■ Extracted text ■
I'm trying to understand the API and I had several questions.

  • It says handle_data is called whenever "a market event occurs for any of your algorithm's specified securities." What classifies as a market event?
  • How often is handle_data called (at most) when it's doing daily vs minute backtesting?
  • What about when there are multiple securities in your context? Multiple events could be happening for various securities; does this mean handle_data is called one for each event for every security?
  • How does a corresponding order work for handle_data when dealing with multiple securities? That is, if a market event deals with one security, do I still have to place an order for all the securities?
    • What is being plotted on the backtest graph when dealing with multiple securities? That is, I only see one graph as opposed to one graph for each security.
6 responses

I wish I could edit my post... That last bullet point was not meant to be a sub-bullet point.

Hello Vijay,

I'll fill you in where I can, and others can confirm or correct my feedback:

--It says handle_data is called whenever "a market event occurs for any of your algorithm's specified securities." What classifies as a market event?

■ Stored data ■
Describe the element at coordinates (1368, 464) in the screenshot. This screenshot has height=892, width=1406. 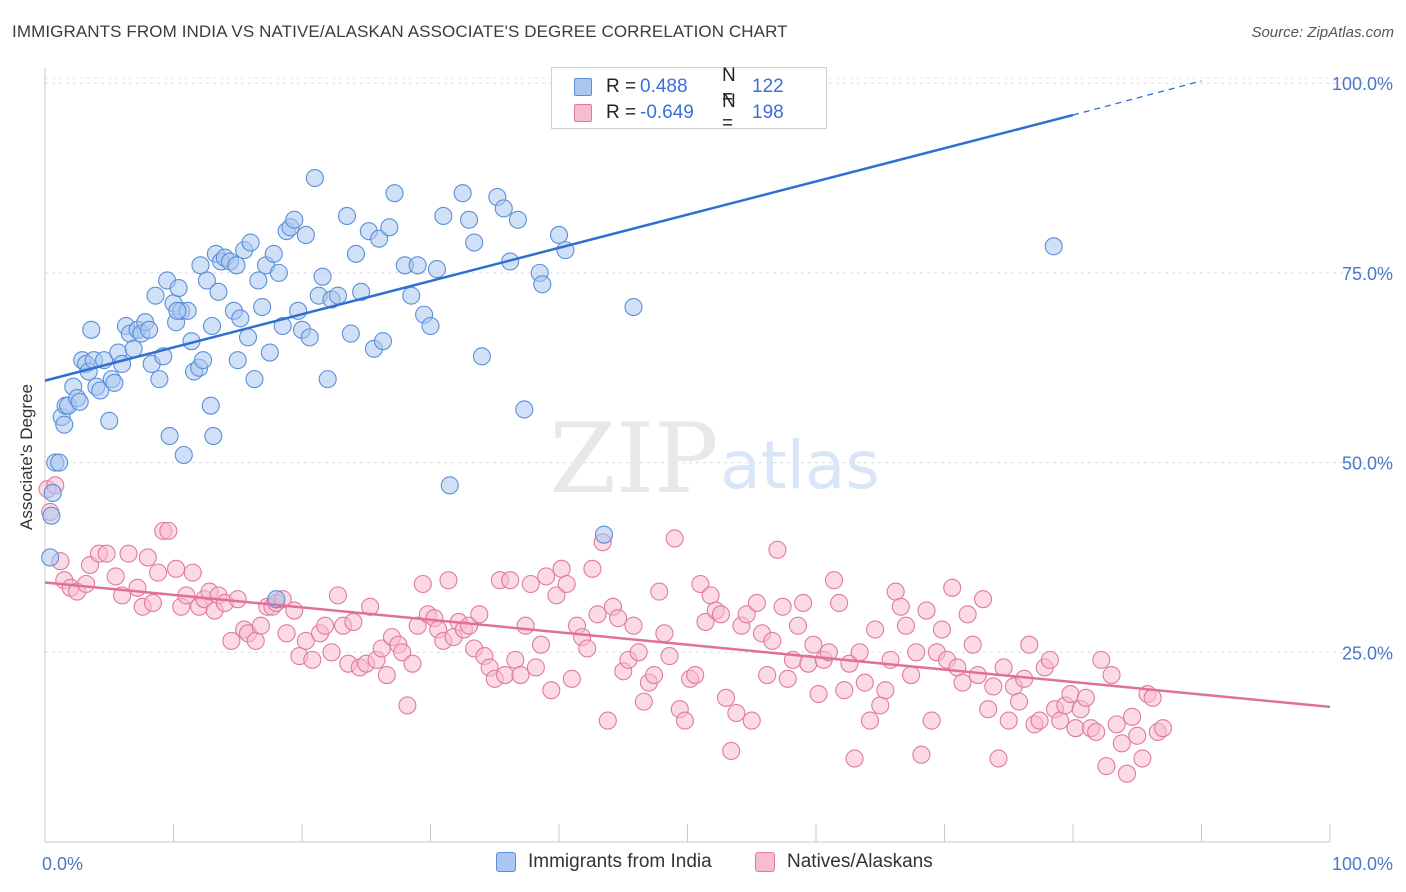
I see `y-tick-label: 50.0%` at that location.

■ Work to complete ■
Rewrite the forum post between "I'm trying to" and "all the securities?", inclusive, replacing "securities" with "stocks". The data above is not needed.

■ Solution to this exercise ■
I'm trying to understand the API and I had several questions.

  • It says handle_data is called whenever "a market event occurs for any of your algorithm's specified stocks." What classifies as a market event?
  • How often is handle_data called (at most) when it's doing daily vs minute backtesting?
  • What about when there are multiple stocks in your context? Multiple events could be happening for various stocks; does this mean handle_data is called one for each event for every security?
  • How does a corresponding order work for handle_data when dealing with multiple stocks? That is, if a market event deals with one security, do I still have to place an order for all the stocks?